── EXCERPT TO READ ──

Single by Korn

from the album The Serenity of Suffering
- Released: July 22, 2016
- Genre: Nu metal
- Length: 3:32
- Label: Roadrunner
- Songwriters: Jonathan Davis; James Shaffer; Brian Welch; Reginald Arvizu; Ray Luzier;
- Producer: Nick Raskulinecz

Korn singles chronology
| "Hater" (2014) | "Rotting in Vain" (2016) | "Insane" (2016) |

Music video
- "Rotting in Vain" on YouTube

= Rotting in Vain =

"Rotting in Vain" is a song by American nu metal band Korn. Written by the band and produced by Nick Raskulinecz, it was featured on the band's 2016 twelfth studio album The Serenity of Suffering. The song was also released as the lead single from the album on July 22, 2016, reaching number 4 on the Billboard Mainstream Rock Songs chart and number 26 on the UK Rock & Metal Singles Chart. It was nominated for Best Metal Performance at the 59th Annual Grammy Awards.

───

▸ **GIVEN REQUEST**: Extend the article on the Korn song "Rotting in Vain" beyond its final sentence, keeping its encyclopedic register.

── RECORD SET ──

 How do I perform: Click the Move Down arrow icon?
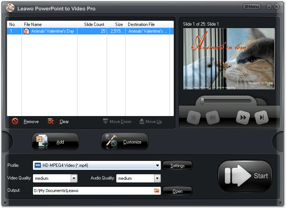105,121
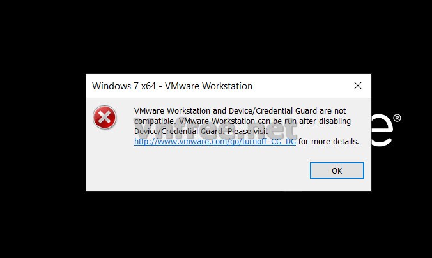Select the "Windows 7 x64" title text

click(x=124, y=86)
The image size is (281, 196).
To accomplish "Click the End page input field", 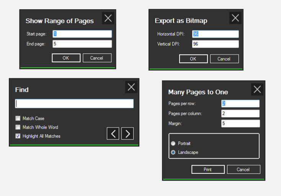I will [82, 44].

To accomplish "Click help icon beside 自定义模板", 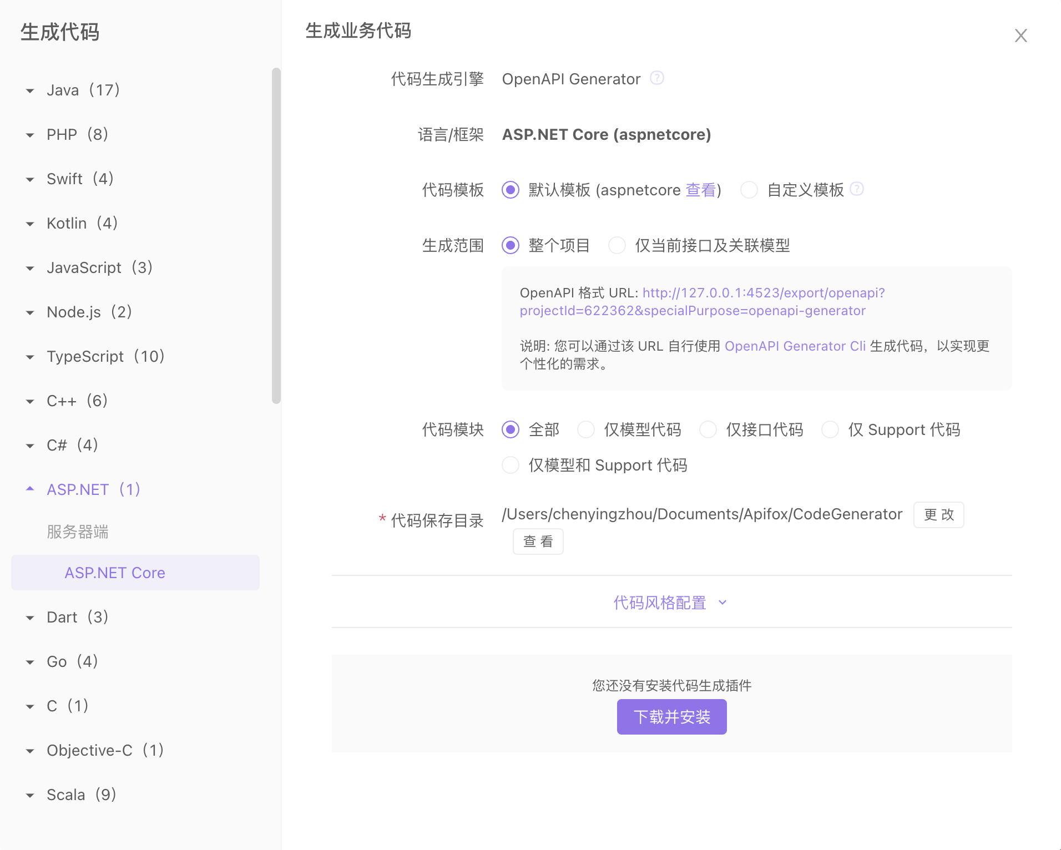I will pos(857,189).
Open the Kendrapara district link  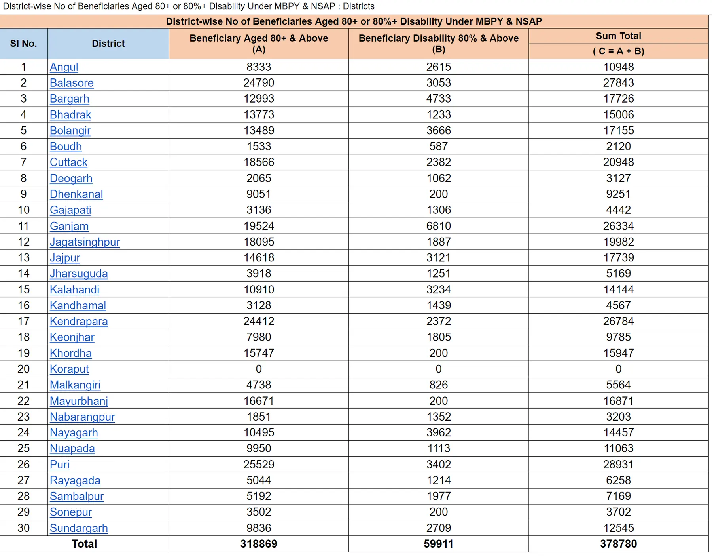[79, 322]
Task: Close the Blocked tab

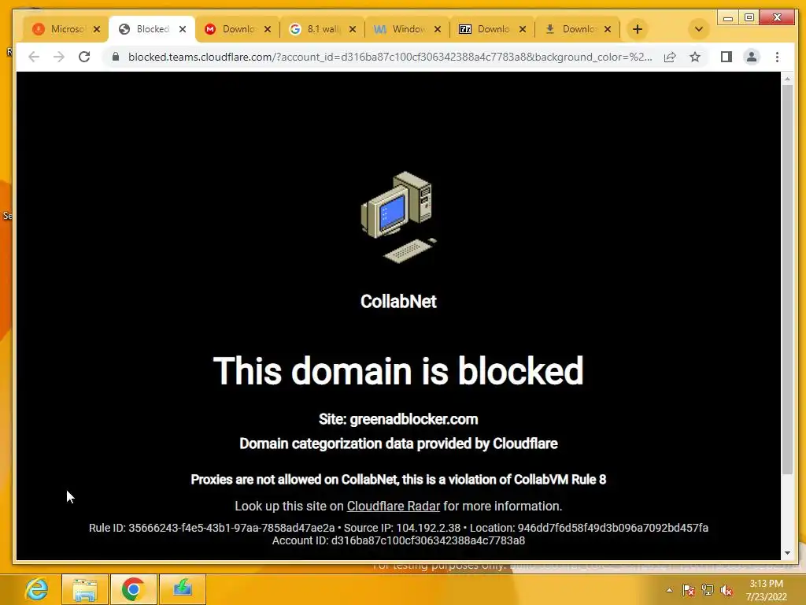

───

▸ **EXERCISE OUTPUT**:
==Release==
"Rotting in Vain" was first revealed on July 16, 2016 when it received its debut live performance at the Chicago Open Air concert. According to Loudwire's Graham Hartmann, "Rotting in Vain" is "Led by a heavy groove and chaotic atmosphere", which later "spirals into darker realms with Jonathan Davis' tortured vocals". Jon Wiederhorn for Radio.com added that the song features "otherworldly guitar effects, a deep, dark groove ... downtuned, distorted guitars and circular bass lines". Speaking about the inspiration for the track upon its release, Korn frontman Jonathan Davis offered the following insight:

"Rotting in Vain" was written about being in that black place, being in situations that I don't like in life – be it relationships, or feeling when you're stuck and you're just being abused or you don't like where you're at, and you just sit there and rot. It takes you years and years to figure out how to claw your way out. That's where "Rotting in Vain" came from. I'm just sitting there, fucking dying and letting it happen for years and years and not helping myself to get out of that place. That's the vibe that inspired the song.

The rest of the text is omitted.